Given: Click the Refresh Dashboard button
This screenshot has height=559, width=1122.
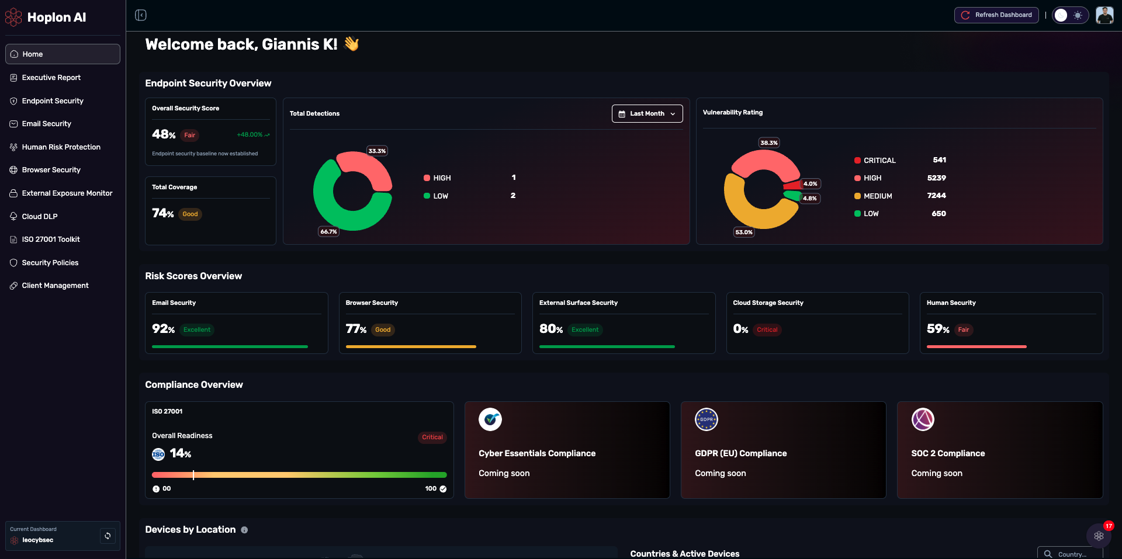Looking at the screenshot, I should click(x=996, y=15).
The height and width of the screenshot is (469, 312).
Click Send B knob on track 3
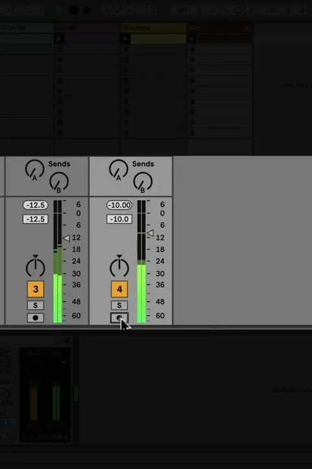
☆ ☆ ☆
- **TASK REQUIREMENTS**:
Render the items as a JSON list of strings, one string per line and blank lines omitted, starting at the line containing "The height and" and continuing through the end of the items. Leave the pictures out.

- **WRITTEN RESPONSE**:
[
  "The height and width of the screenshot is (469, 312).",
  "Click Send B knob on track 3"
]